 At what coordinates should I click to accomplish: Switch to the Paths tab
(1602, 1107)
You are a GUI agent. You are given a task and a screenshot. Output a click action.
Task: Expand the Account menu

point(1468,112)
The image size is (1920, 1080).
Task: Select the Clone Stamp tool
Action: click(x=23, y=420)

====================

YOUR ASSIGNMENT
Each record above should be retyped in full, exactly as shown.

REPLY TO THE EXERCISE
 At what coordinates should I click to accomplish: Switch to the Paths tab
(1602, 1107)
You are a GUI agent. You are given a task and a screenshot. Output a click action.
Task: Expand the Account menu

point(1468,112)
The image size is (1920, 1080).
Task: Select the Clone Stamp tool
Action: click(x=23, y=420)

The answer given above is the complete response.